PLAQUENIL is an oral medication that is taken for rheumatoid arthritis and other similar diseases. Plaquenil can cause changes in the macula, the center of the retina. Patients who take Plaquenil are seen at intervals corresponding to the amount of Plaquenil they need to take. For example, patients taking 200 mg of Plaquenil are generally seen once every year. Patients taking 400 mg of Plaquenil are usually seen twice every year. Your Killingly Eye Care doctor will examine the macula for signs of Plaquenil toxicity. It is likely that you will have a photograph, like the one here, taken to establish the baseline appearance of your macula. Periodically, a test called a “visual field test” will be performed to look at the health of the retina surrounding the very central macula. You will be asked to identify a red spot when it enters your central visual field. Recent changes in guidelines for following Plaquenil toxicity require an OCT retinal scan to be taken.
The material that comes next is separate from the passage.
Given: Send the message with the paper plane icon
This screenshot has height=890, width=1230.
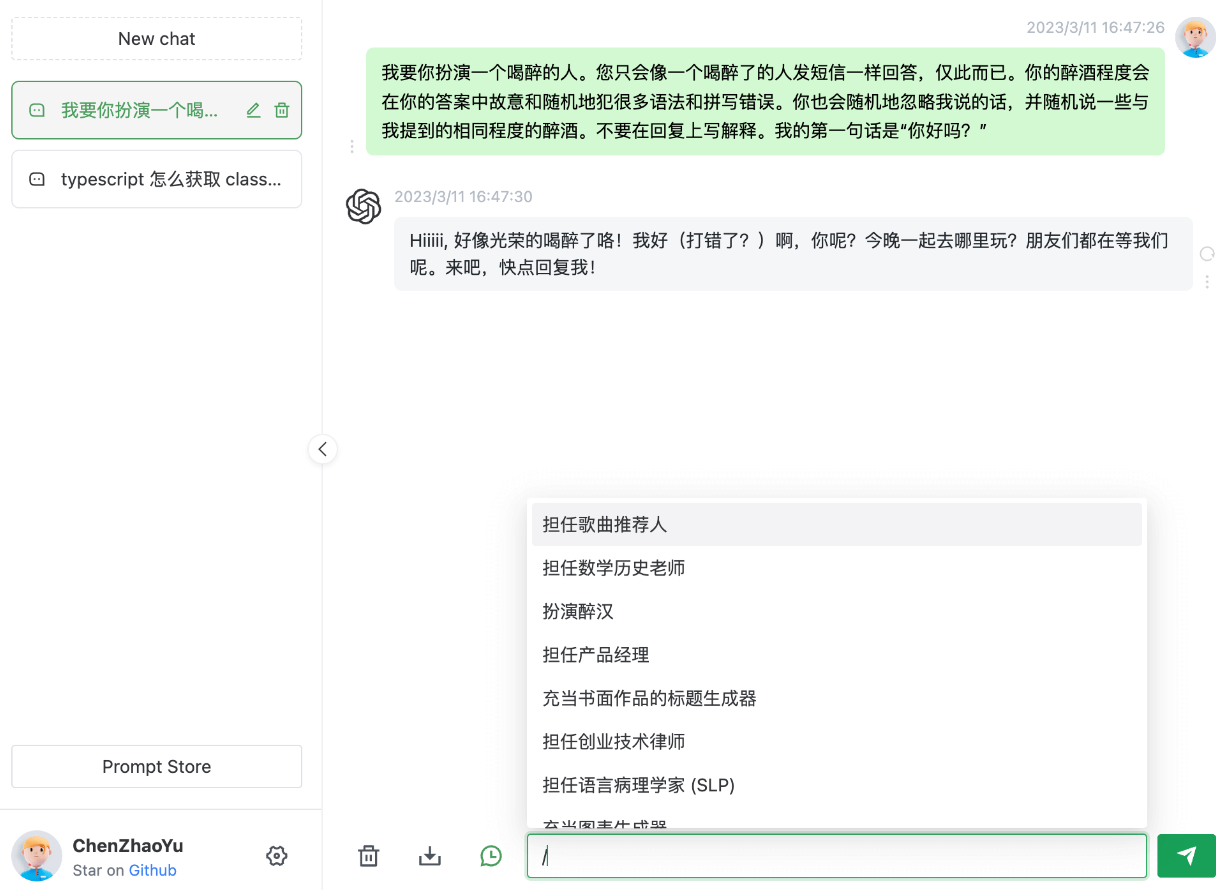Looking at the screenshot, I should [1187, 856].
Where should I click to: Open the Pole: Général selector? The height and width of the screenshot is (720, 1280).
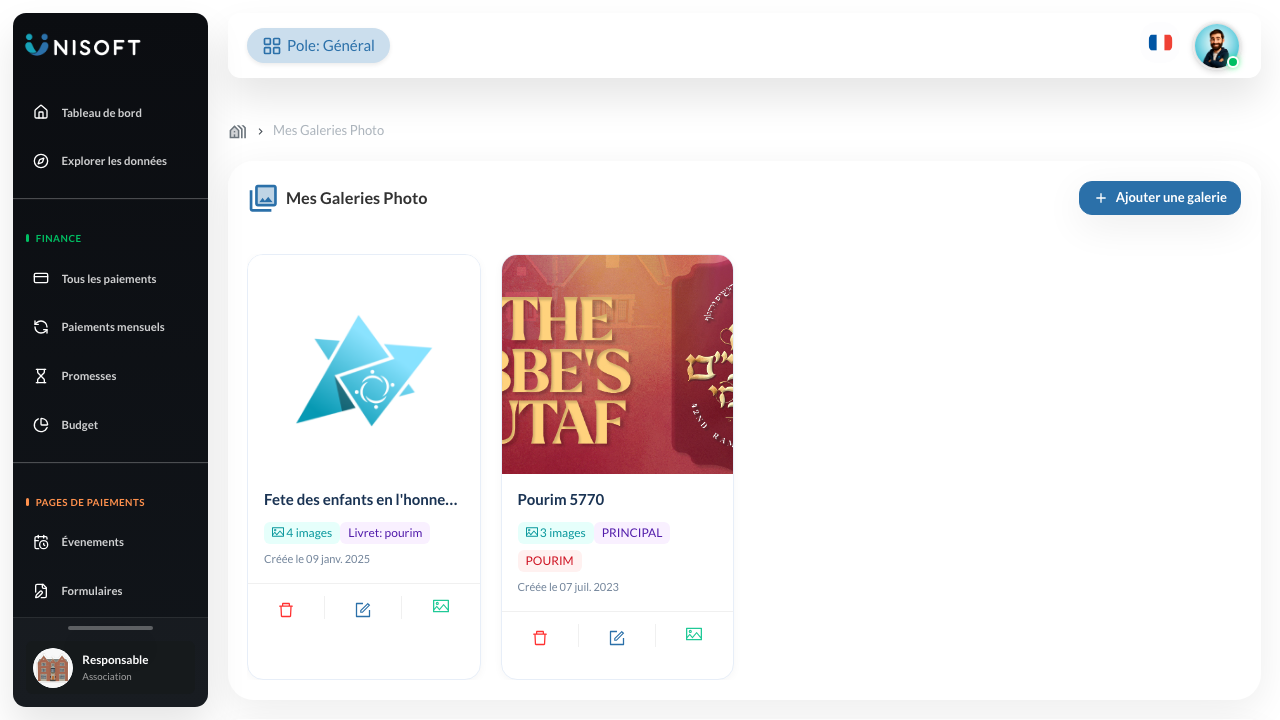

Killingly Eye Care has the most advanced OCT instrumentation available.

 

STEROIDS such as Prednisone, Decadron, dexamethasone, and others are useful in treating many different types of diseases. Whether these medications are used topically as eye drops or taken in pill form or injected, they have been associated with elevated pressure in the eye (which can cause glaucoma), and cataracts. The risks of these side effects is significant, and most patients will need to be seen periodically by an eye doctor while they are taking steroids. If the steroids are being used to treat a significant health or life threatening disease, your Killingly Eye Care doctor will usually opt to treat the side effects so that you can continue to take this very important medicine.

 

INTERFERON is a relatively new medicine, which is used to treat hepatitis, organ transplant rejection, and certain types of cancers. Interferon has been associated with inflammation on the optic nerve called optic neuritis, as well as inflammation in the retina called retinitis. These problems will usually resolve simply by stopping the Interferon.

 

 

VIAGRA and similar medications have been associated with some visual side effects and recently have been associated with vision loss. Viagra is a medicine used to treat erectile dysfunction by changing the dilation characteristics of certain blood vessels in the body. Men who take Viagra occasionally notice a blue tint to their vision while the medicine is active. Recently there have been accounts of vision loss associated with non-arteritic ischemic optic neuropathy, essentially a stroke to the optic nerve. It is not at all clear whether Viagra and associated medicine like Cialis are in any way a cause of this vision-threatening problem. The blood vessel problems responsible for NAION are similar to the blood vessel problems which are found in men with ED. If you or anyone you know should be experiencing vision changes while taking Viagra they should be urged to discontinue this medication and see a qualified eye doctor as soon as possible.

 

GILENYA (aka fingolimod and FTY720, previously known as Gilenia) was approved by the US FDA on Wed 9/22/10 to treat relapsing forms of MS. It is administered as a once-per-day 0.5mg capsule. Gilenya is the first approved oral disease modifying treatment for MS. Combined data from a Phase II study and two Phase III trials showed that Gilenya reduces relapses, disability progression, MRI lesion activity, and brain atrophy progression (loss of brain tissue). Gilenya is generally safe and well tolerated. One of the possible side effects from this medication is macular edema (fluid swelling of the retina in the back of the eye) that causes blurred vision. This rarely occurs and usually it develops within 3-6 months after starting Gilenya. It will improve with discontinuation of Gilenya. Patients will be required to have an eye exam including a test called optical coherence tomography (OCT) prior to starting Gilenya, and 3-4 months after starting treatment. Patients with diabetes and uveitis are at increased risk for macular edema from Gilenya.